TASKS TO PERFORM:
1 - According to the MiniSQL data types text, what moment does a TIMESTAMP value count microseconds from?
2 - Extend the MiniSQL data types text below, picking up after its last sentence.

Data Types And Storage

Data type	Description
`BOOLEAN`	1-byte boolean value (true/false).
`INT4`	4-byte signed integer (-2,147,483,648 to 2,147,483,647).
`INT8`	8-byte signed integer (-9,223,372,036,854,775,808 to 9,223,372,036,854,775,807).
`REAL`	4-byte single-precision floating-point number.
`DOUBLE`	8-byte double-precision floating-point number.
`TEXT`	Variable-length text. If length is <= 255, the text is stored inline, otherwise text is stored in overflow pages (with UTF-8 encoding).
`VARCHAR(n)`	Storage works the same way as `TEXT` but allows limiting length of inserted/updated text to max value.
`TIMESTAMP`	8-byte signed integer representing number of microseconds from `2000-01-01 00:00:00 UTC` (`Postgres epoch`). Supported range is from `4713 BC` to `294276 AD` inclusive.

TIMESTAMP Spec

MiniSQL TIMESTAMP is a timestamp-without-time-zone type. It stores a calendar date and wall-clock time with microsecond precision, but it does not store or interpret any timezone offset.

Storage format: signed 64-bit integer counting microseconds since 2000-01-01 00:00:00 UTC (the PostgreSQL epoch).
Precision: microseconds. Fractional seconds from 1 to 6 digits are accepted and are scaled to microseconds.
Calendar model: proleptic Gregorian calendar for the full supported range.
Supported range: 4713-01-01 00:00:00 BC through 294276-12-31 23:59:59.999999.
BC handling: input and output use PostgreSQL-style BC suffix. Internally, astronomical year numbering is used (1 BC = year 0, 2 BC = year -1).
NOW(): evaluated in UTC and stored as a timezone-naive timestamp value.

Accepted literal forms:

YYYY-MM-DD HH:MM:SS
YYYY-MM-DD HH:MM:SS.f
YYYY-MM-DD HH:MM:SS.ff
YYYY-MM-DD HH:MM:SS.ffffff
Any of the above with trailing BC

Examples:

'2024-03-15 10:30:45'
'2024-03-15 10:30:45.1'
'2024-03-15 10:30:45.123456'
'0001-12-31 23:59:59.999999 BC'

Important behavior and current non-goals:

Timezone-qualified values are rejected. Examples: Z, UTC, GMT, +01:00, -05:30.

Text and item location entries:
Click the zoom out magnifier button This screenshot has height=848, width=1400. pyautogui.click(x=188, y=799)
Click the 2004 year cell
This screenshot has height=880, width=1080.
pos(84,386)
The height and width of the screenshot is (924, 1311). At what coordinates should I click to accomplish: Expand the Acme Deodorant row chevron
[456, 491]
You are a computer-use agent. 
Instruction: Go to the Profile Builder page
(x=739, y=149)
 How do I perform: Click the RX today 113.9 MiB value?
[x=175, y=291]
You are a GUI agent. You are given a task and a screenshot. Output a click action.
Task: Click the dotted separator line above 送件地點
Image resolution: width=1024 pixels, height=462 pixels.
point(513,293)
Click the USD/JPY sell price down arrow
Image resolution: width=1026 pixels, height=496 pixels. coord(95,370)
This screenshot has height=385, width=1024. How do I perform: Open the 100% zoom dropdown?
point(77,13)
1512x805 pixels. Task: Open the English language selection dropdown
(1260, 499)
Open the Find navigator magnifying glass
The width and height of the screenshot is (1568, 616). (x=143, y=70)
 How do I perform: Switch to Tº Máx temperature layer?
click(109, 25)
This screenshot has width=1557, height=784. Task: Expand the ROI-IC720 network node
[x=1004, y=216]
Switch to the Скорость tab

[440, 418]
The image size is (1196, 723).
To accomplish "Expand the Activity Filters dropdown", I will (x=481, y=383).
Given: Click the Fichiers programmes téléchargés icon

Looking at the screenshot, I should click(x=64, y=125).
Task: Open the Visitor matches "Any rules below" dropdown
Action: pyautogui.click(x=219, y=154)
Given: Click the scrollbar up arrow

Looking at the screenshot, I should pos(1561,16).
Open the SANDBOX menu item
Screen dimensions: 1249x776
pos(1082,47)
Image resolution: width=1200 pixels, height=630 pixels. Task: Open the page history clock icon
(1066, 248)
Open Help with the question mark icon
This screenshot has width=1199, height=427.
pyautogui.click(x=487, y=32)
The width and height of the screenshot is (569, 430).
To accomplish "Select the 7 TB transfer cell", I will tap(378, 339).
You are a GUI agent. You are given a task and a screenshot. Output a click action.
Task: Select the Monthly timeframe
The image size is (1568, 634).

RESPONSES IN ORDER:
1 - 2000-01-01 00:00:00 UTC, the PostgreSQL epoch.

2 -
Leap seconds are not supported. Seconds must be in the range 00 to 59.
Year 0000 is rejected in input. Use 0001 ... BC for 1 BC.
MiniSQL does not currently support TIMESTAMP WITH TIME ZONE.
String formatting normalizes fractional precision to either no fractional part or exactly 6 fractional digits.

SQL Features

Feature	Notes
`CREATE TABLE`, `CREATE TABLE IF NOT EXISTS`
`PRIMARY KEY`	Single column only; no composite primary keys
`AUTOINCREMENT`	Primary key must be of type `INT8`
`UNIQUE`	Can be specified when creating a table
Composite primary key or unique constraint	As part of `CREATE TABLE`
`NULL` and `NOT NULL`	Via null bit mask included in each row/cell
`DEFAULT`	Supported for all columns, including `NOW()` for `TIMESTAMP`
`DROP TABLE`
`CREATE INDEX`, `DROP INDEX`	Secondary non-unique indexes only; primary and unique indexes are declared as part of `CREATE TABLE`
`INSERT`	Single row or multiple rows via a tuple of values separated by commas
`ON CONFLICT`	Both `DO NOTHING` and `DO UPDATE` supported (with `EXCLUDED` pseudo table syntax for updating)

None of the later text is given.